▸ About this task: Which of the lines below hold "player"? Please return each one.

▸ Data provided:
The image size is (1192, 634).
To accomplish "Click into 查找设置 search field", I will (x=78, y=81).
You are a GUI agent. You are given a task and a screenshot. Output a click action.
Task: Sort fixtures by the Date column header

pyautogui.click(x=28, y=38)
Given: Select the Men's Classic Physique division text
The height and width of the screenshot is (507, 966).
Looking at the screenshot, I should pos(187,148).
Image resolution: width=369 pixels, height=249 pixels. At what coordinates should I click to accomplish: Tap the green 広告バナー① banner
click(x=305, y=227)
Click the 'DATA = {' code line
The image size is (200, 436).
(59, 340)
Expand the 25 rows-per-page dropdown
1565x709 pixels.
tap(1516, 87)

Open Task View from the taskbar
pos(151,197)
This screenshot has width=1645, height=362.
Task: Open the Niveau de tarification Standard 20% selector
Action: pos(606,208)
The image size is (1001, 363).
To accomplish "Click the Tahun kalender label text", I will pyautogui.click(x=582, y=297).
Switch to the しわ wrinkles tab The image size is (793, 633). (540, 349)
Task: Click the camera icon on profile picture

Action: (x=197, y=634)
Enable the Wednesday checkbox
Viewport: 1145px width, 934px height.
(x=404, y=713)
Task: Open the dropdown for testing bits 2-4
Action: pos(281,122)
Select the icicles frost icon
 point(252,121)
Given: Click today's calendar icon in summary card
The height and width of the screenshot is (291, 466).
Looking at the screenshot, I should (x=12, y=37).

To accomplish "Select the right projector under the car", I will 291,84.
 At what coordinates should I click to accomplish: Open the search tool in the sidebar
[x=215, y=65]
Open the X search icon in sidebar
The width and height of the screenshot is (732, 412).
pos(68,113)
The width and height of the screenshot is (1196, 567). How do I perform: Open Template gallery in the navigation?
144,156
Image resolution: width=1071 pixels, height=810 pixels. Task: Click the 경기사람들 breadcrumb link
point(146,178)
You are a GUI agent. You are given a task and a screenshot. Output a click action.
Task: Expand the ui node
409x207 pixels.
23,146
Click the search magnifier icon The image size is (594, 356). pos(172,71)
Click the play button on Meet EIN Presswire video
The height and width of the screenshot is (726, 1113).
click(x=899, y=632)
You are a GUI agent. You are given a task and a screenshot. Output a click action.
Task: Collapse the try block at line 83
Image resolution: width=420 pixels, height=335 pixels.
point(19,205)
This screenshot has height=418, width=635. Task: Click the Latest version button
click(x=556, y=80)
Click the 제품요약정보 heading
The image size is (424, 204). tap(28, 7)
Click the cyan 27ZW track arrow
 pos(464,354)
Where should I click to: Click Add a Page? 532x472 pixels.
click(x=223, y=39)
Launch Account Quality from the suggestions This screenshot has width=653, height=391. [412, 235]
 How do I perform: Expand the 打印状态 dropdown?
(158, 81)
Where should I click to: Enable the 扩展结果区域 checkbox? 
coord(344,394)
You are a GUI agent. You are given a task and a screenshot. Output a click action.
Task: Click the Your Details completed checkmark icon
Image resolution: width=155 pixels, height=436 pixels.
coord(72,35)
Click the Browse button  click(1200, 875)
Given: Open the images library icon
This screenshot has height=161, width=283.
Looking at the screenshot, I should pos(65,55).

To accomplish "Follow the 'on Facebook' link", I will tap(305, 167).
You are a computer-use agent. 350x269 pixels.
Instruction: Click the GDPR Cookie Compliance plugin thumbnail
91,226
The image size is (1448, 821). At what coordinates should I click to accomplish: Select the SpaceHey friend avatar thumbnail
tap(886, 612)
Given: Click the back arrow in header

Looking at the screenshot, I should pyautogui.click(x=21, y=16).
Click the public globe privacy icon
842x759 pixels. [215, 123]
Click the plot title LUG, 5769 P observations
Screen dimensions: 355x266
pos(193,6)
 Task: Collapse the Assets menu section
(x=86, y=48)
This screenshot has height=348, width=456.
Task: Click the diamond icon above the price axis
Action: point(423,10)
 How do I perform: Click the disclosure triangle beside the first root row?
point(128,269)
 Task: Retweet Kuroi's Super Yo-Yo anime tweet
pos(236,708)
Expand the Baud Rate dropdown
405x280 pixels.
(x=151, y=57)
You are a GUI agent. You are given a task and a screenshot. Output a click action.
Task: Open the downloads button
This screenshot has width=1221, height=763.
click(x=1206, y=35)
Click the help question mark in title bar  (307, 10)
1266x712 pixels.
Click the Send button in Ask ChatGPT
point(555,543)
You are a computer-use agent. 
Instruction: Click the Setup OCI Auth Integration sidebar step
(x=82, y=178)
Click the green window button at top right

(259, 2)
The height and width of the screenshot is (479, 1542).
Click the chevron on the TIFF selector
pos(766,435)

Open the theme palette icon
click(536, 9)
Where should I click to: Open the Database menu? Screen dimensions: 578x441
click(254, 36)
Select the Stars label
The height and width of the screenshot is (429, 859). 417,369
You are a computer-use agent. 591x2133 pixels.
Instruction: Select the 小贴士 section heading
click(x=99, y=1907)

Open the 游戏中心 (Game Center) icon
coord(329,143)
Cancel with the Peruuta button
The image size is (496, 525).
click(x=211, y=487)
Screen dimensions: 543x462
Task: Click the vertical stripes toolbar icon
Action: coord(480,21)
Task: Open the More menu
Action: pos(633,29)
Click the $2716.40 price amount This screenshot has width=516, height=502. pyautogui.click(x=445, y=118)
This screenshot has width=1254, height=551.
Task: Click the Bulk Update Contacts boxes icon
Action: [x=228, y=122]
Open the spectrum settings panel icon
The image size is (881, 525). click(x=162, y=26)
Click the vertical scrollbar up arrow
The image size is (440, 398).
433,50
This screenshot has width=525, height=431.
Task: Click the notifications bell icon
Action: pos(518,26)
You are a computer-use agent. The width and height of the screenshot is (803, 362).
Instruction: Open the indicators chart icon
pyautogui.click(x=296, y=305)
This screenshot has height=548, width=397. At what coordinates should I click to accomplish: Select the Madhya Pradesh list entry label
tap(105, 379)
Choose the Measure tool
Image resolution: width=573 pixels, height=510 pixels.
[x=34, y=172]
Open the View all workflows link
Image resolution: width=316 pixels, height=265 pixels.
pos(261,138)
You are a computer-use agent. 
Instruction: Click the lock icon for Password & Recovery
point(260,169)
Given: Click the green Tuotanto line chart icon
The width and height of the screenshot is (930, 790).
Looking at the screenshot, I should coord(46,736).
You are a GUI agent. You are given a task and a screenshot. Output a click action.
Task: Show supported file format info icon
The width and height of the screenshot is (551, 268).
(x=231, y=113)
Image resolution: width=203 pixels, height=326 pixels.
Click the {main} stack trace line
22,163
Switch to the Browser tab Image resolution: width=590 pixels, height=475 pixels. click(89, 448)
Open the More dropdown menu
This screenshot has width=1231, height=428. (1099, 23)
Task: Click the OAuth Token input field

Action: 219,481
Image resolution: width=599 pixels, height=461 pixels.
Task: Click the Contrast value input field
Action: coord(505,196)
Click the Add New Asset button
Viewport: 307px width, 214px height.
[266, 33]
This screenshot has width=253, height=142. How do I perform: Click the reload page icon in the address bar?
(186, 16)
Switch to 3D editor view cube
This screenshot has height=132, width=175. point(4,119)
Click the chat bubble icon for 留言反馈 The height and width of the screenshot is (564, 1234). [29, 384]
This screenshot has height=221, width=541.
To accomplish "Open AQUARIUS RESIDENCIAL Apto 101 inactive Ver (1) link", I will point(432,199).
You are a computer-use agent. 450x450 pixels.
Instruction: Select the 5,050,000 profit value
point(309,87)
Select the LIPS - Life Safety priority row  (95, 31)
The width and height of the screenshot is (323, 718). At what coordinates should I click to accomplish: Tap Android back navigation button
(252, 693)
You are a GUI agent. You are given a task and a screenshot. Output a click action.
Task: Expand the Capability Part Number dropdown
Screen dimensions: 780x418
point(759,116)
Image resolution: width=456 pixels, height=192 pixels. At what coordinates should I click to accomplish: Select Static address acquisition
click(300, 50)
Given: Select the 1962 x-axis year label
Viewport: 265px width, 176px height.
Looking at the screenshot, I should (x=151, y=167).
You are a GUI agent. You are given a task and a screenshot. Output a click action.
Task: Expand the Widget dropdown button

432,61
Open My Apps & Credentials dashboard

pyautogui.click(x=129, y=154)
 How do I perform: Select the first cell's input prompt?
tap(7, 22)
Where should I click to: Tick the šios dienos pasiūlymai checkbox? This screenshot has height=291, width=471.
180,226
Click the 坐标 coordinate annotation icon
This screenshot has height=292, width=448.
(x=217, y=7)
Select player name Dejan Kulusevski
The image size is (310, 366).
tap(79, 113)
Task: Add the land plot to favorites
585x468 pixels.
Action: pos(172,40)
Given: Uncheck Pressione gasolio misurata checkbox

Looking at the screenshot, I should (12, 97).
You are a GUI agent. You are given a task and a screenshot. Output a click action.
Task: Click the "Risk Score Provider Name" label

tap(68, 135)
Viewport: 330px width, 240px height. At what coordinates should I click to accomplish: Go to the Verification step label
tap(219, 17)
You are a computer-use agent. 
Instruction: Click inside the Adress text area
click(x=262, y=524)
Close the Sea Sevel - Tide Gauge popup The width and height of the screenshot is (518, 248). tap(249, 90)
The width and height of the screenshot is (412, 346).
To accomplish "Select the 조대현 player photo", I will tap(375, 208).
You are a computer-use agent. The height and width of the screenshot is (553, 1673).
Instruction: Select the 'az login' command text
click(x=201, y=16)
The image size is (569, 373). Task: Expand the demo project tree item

▸ The completed task:
Select player name Dejan Kulusevski
To accomplish "Select the 조대현 player photo", I will tap(375, 208).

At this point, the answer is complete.